What to work on:
A - In the reef lighting thread, why did the person at the pet store suggest two 50/50 bulbs? Answer in one to three sentences.
B - Copy everything in the reef lighting thread from "## heathershill (Jan" down to "(Jan 25, 2009)", word for word.
C - Write the next part of the reef lighting thread, picking up right after its last line.

Provided passage:
******
# dual actinic & daylight -vs- 50/50



## heathershill (Jan 27, 2009)

I have a current brand light that holds 2 combo bulbs. I currently have a dual actinic (420 & 460) and a dual daylight (10,000K). The daylight needs to be changed. When I went to the pet store that i buy my supplies from (that I even bought this light from) they said they are no longer carrying the 10,000K daylight bulbs. He suggested I put in 2 50/50 (blue and daylight). 

My question is what's the benefit of getting rid of the red for an additional blue?

I understand that blue penetrates the water better, however, I thought the red part of the dual actinic was suppose to be a spectrum that isn't visible to the human eye but is beneficial to the fish.


----------



## APoirier594 (Jan 25, 2009)

IDK anything about red lighting. But i have a 12g aqua-pod and it has 1-27W square pin Dual Daylight 6700°K/10000°K Daylight bulb, 1-27W square pin Dual Actinic 420nm/460nm Actinic bulb, 2 blue LED lights, one of them is the blue bulb and it works fine, but i have never used red bulbs for a reef tank, or any fish for that matter


----------



## archer772 (Nov 8, 2008)
******
Raw data:
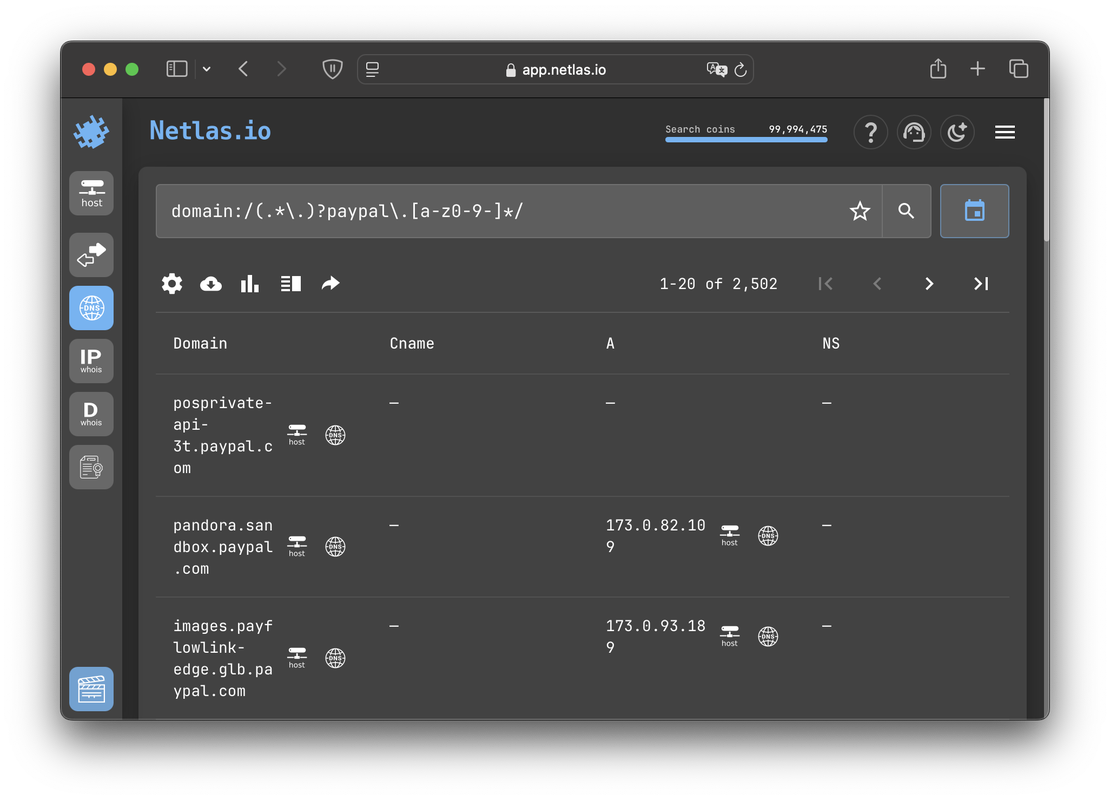Select the DNS search tool
This screenshot has width=1110, height=800.
(91, 308)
******
Task-by-task results:
A - The pet store said it no longer carries the 10,000K daylight bulbs, and the daylight bulb needed to be changed. So the person there suggested putting in two 50/50 (blue and daylight) bulbs instead.

B -
## heathershill (Jan 27, 2009)

I have a current brand light that holds 2 combo bulbs. I currently have a dual actinic (420 & 460) and a dual daylight (10,000K). The daylight needs to be changed. When I went to the pet store that i buy my supplies from (that I even bought this light from) they said they are no longer carrying the 10,000K daylight bulbs. He suggested I put in 2 50/50 (blue and daylight). 

My question is what's the benefit of getting rid of the red for an additional blue?

I understand that blue penetrates the water better, however, I thought the red part of the dual actinic was suppose to be a spectrum that isn't visible to the human eye but is beneficial to the fish.


----------



## APoirier594 (Jan 25, 2009)

C -
First off what is the wattage of the bulbs and are they straight pin or square pin. Where are you getting the red light from 10k's should be a crisp white with most of the wave lengths in the yellow to blue range I believe. I like running daylights and actincs but not 50/50 bulbs because it gives you better dawn and dusk lighting at least IMO


----------



## heathershill (Jan 27, 2009)

96k for all 4, square pin

I call it red, but that's just my generic way of differentiating the bulbs. The 'red' is the second half of the dual actinic (420) so when it's lit up it doesn't give off much visible light, but if you look at it next to the blue it has a red/pink tint to it. It's the way the dual actinics I buy have always been, and I was under the impression that the 'red/invisible' light was important to fish and invertebrates. But if that's the case I don't understand why my supplier would no longer want to carry them. It would seem by switching to all white and blue (10,000K daylight & 460nm actinic) the environment would be lacking beneficial light.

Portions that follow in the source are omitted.